Pas question de déficit fédéral - Manley croit avoir l'appui de Chrétien

Ottawa — Le vice-premier ministre et ministre des Finances, John Manley, a affirmé hier qu'il bénéficierait sans doute de l'appui du premier ministre Jean Chrétien s'il refusait d'augmenter ses dépenses pour éviter de faire un déficit.

Lors d'une entrevue au réseau de télévision CTV, M. Manley a même dit qu'il «obtiendrait un aller simple pour les ligues mineures», s'il n'équilibrait pas son premier budget à titre de ministre des Finances. «Je fais assez confiance au premier ministre pour penser qu'il ne me forcera pas à prendre cette voie-là», a-t-il ajouté.

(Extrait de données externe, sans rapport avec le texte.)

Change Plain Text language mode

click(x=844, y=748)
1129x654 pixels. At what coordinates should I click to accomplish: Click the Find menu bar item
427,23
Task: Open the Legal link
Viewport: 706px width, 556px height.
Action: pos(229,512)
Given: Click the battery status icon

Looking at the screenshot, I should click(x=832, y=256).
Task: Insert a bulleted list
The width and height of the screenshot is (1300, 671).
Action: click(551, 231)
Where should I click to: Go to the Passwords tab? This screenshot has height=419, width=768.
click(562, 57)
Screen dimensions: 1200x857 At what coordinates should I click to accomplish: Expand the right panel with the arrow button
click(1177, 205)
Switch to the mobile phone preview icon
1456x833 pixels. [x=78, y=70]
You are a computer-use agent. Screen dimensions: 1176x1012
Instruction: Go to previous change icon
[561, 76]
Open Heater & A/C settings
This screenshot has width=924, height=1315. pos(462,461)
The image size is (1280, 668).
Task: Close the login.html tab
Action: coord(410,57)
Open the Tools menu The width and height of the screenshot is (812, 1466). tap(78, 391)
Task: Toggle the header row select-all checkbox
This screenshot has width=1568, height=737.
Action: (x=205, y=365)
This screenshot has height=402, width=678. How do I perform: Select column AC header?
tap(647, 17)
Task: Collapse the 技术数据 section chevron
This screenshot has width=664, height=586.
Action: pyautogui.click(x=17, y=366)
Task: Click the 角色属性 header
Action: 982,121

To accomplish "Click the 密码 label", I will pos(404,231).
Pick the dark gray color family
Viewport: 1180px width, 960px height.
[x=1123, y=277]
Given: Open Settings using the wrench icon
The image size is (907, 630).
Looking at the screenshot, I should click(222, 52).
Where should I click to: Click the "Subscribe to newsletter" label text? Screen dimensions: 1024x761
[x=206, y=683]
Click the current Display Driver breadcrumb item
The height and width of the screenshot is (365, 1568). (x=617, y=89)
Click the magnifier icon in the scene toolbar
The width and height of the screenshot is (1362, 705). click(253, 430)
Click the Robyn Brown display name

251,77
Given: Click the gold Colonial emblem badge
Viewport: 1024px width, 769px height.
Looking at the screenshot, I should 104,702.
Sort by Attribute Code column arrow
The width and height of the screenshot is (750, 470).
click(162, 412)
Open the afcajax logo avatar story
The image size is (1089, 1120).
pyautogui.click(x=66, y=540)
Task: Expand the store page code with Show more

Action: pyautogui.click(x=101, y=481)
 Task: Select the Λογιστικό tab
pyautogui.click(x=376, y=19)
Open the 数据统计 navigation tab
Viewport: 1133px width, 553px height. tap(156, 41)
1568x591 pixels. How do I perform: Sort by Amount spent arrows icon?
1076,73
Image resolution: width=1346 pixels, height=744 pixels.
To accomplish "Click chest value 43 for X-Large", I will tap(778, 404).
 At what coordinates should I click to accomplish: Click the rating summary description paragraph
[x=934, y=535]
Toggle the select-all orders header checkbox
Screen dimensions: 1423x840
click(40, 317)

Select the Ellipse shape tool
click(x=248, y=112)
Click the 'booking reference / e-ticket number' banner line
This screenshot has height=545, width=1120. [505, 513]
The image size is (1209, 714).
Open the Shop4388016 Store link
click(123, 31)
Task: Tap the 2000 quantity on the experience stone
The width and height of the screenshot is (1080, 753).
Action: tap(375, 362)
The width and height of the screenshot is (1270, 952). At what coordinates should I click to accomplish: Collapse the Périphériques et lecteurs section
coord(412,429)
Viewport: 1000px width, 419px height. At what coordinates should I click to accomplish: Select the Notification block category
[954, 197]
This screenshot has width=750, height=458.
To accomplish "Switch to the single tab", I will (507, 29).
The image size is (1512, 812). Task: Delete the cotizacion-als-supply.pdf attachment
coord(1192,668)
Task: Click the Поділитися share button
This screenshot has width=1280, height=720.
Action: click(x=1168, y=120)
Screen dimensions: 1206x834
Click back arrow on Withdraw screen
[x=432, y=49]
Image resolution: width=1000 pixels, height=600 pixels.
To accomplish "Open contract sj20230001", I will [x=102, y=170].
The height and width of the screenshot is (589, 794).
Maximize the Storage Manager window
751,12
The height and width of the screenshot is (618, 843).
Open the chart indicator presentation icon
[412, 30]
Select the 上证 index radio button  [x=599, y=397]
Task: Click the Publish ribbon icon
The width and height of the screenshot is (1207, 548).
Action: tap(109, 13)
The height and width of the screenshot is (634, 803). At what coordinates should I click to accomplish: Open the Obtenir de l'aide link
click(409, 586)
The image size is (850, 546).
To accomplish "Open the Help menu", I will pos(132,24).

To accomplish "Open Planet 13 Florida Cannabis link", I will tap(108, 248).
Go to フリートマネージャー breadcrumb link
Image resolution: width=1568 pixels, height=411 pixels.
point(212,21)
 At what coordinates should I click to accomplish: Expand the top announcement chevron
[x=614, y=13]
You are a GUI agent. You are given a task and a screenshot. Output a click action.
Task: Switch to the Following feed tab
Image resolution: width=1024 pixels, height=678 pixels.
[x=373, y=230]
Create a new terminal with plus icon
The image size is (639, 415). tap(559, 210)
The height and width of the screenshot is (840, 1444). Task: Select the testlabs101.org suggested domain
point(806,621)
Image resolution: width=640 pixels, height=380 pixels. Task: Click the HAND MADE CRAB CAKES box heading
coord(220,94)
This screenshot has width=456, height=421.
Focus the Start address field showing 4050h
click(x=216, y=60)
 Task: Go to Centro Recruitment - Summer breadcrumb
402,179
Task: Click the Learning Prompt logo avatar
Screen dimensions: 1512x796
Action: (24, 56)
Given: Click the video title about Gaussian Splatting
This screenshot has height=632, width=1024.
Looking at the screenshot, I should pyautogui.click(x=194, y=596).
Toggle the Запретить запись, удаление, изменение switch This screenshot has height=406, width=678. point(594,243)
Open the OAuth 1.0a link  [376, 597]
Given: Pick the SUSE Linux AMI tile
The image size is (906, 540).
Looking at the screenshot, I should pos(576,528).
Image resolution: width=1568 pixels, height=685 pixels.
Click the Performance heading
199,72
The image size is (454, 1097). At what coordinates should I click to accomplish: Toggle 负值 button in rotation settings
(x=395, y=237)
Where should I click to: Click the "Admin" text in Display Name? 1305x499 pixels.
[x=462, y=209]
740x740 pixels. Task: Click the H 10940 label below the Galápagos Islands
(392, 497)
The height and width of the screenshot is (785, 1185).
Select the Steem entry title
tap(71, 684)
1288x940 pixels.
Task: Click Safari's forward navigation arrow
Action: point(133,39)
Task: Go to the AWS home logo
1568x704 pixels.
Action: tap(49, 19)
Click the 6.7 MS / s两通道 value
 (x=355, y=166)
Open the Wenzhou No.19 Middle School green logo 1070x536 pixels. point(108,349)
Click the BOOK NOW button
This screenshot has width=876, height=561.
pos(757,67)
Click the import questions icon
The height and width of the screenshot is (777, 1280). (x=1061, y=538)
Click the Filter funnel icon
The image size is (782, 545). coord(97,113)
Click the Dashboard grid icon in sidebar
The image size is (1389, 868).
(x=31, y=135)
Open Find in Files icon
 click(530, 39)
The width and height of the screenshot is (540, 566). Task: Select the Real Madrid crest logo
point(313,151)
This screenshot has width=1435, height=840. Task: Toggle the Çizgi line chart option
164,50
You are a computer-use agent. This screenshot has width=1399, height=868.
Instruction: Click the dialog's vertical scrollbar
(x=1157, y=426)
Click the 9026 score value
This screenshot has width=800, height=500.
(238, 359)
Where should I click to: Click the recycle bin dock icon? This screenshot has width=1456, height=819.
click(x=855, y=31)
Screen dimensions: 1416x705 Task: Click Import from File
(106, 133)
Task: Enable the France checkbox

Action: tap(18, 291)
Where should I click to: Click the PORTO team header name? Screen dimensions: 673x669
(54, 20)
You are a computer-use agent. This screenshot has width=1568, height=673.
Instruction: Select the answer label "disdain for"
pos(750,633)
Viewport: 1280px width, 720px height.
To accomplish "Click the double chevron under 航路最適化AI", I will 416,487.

Vendredi, Manley avait déclaré que le gouvernement fédéral ne ferait pas de déficit, en dépit des demandes du premier ministre qui souhaite augmenter le financement des services sociaux.

Certains avaient alors laissé entendre que la prudence de Manley allait à l'encontre de la volonté de son chef. L'on s'attend en effet à ce que Jean Chrétien profite du discours du trône, prévu pour le 30 septembre, pour annoncer un important programme de dépenses dans les services sociaux.

John Manley estime cependant qu'il est encore trop tôt dans l'année fiscale pour évaluer de quelles sommes le gouvernement disposera pour son prochain budget. C'est sous la gouverne de Jean Chrétien que le Canada a renoué avec l'équilibre budgétaire, a-t-il ajouté. De plus, après les importantes compressions du milieu des années 1990, le premier ministre a rejeté toutes les demandes de ses ministres qui souhaitaient plus d'argent pour leurs projets.